> [Work to be completed]: Every line of the data below is to be retyped exactly.

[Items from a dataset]
══════════
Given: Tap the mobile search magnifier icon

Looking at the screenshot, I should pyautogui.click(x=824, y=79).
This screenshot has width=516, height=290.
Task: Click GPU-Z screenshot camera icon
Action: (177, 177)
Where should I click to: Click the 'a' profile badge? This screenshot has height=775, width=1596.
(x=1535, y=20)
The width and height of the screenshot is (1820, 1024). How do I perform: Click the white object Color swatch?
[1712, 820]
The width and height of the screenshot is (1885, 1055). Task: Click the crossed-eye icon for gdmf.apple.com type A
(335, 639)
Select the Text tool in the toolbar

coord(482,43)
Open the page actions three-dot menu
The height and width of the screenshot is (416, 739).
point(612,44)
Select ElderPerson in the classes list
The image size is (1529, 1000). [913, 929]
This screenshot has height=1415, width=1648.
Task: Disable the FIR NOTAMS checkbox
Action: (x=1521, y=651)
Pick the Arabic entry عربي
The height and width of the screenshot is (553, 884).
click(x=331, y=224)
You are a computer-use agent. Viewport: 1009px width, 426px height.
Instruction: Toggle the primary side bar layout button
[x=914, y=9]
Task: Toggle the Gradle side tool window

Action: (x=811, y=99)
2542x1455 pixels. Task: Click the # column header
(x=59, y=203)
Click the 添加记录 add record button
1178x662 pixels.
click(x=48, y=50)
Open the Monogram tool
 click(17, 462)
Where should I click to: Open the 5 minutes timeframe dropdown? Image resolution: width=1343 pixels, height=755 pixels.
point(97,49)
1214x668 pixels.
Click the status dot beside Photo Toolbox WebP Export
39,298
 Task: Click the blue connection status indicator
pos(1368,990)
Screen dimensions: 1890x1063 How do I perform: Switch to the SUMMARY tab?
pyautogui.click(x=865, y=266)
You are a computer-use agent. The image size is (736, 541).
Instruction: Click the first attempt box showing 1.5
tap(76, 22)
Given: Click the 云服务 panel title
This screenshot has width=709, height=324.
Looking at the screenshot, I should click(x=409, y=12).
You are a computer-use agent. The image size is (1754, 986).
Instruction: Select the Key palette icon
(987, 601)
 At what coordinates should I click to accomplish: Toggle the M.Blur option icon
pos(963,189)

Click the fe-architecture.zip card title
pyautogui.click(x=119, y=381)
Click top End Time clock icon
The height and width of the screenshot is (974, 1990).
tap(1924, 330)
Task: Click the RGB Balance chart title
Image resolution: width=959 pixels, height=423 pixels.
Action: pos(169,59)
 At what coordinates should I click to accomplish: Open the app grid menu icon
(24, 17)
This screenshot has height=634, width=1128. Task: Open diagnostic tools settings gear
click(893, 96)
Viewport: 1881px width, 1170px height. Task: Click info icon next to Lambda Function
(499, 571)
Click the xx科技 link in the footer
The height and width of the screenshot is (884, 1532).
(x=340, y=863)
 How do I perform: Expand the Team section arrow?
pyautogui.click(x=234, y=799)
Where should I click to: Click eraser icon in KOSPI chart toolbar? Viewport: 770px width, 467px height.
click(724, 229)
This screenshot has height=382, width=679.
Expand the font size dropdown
══════════
> [Your solution]:
Given: Tap the mobile search magnifier icon

Looking at the screenshot, I should pyautogui.click(x=824, y=79).
This screenshot has width=516, height=290.
Task: Click GPU-Z screenshot camera icon
Action: (177, 177)
Where should I click to: Click the 'a' profile badge? This screenshot has height=775, width=1596.
(x=1535, y=20)
The width and height of the screenshot is (1820, 1024). How do I perform: Click the white object Color swatch?
[1712, 820]
The width and height of the screenshot is (1885, 1055). Task: Click the crossed-eye icon for gdmf.apple.com type A
(335, 639)
Select the Text tool in the toolbar

coord(482,43)
Open the page actions three-dot menu
The height and width of the screenshot is (416, 739).
point(612,44)
Select ElderPerson in the classes list
The image size is (1529, 1000). [913, 929]
This screenshot has height=1415, width=1648.
Task: Disable the FIR NOTAMS checkbox
Action: (x=1521, y=651)
Pick the Arabic entry عربي
The height and width of the screenshot is (553, 884).
click(x=331, y=224)
You are a computer-use agent. Viewport: 1009px width, 426px height.
Instruction: Toggle the primary side bar layout button
[x=914, y=9]
Task: Toggle the Gradle side tool window

Action: (x=811, y=99)
2542x1455 pixels. Task: Click the # column header
(x=59, y=203)
Click the 添加记录 add record button
1178x662 pixels.
click(x=48, y=50)
Open the Monogram tool
 click(17, 462)
Where should I click to: Open the 5 minutes timeframe dropdown? Image resolution: width=1343 pixels, height=755 pixels.
point(97,49)
1214x668 pixels.
Click the status dot beside Photo Toolbox WebP Export
39,298
 Task: Click the blue connection status indicator
pos(1368,990)
Screen dimensions: 1890x1063 How do I perform: Switch to the SUMMARY tab?
pyautogui.click(x=865, y=266)
You are a computer-use agent. The image size is (736, 541).
Instruction: Click the first attempt box showing 1.5
tap(76, 22)
Given: Click the 云服务 panel title
This screenshot has width=709, height=324.
Looking at the screenshot, I should click(x=409, y=12).
You are a computer-use agent. The image size is (1754, 986).
Instruction: Select the Key palette icon
(987, 601)
 At what coordinates should I click to accomplish: Toggle the M.Blur option icon
pos(963,189)

Click the fe-architecture.zip card title
pyautogui.click(x=119, y=381)
Click top End Time clock icon
The height and width of the screenshot is (974, 1990).
tap(1924, 330)
Task: Click the RGB Balance chart title
Image resolution: width=959 pixels, height=423 pixels.
Action: pos(169,59)
 At what coordinates should I click to accomplish: Open the app grid menu icon
(24, 17)
This screenshot has height=634, width=1128. Task: Open diagnostic tools settings gear
click(893, 96)
Viewport: 1881px width, 1170px height. Task: Click info icon next to Lambda Function
(499, 571)
Click the xx科技 link in the footer
The height and width of the screenshot is (884, 1532).
(x=340, y=863)
 How do I perform: Expand the Team section arrow?
pyautogui.click(x=234, y=799)
Where should I click to: Click eraser icon in KOSPI chart toolbar? Viewport: 770px width, 467px height.
click(724, 229)
This screenshot has height=382, width=679.
Expand the font size dropdown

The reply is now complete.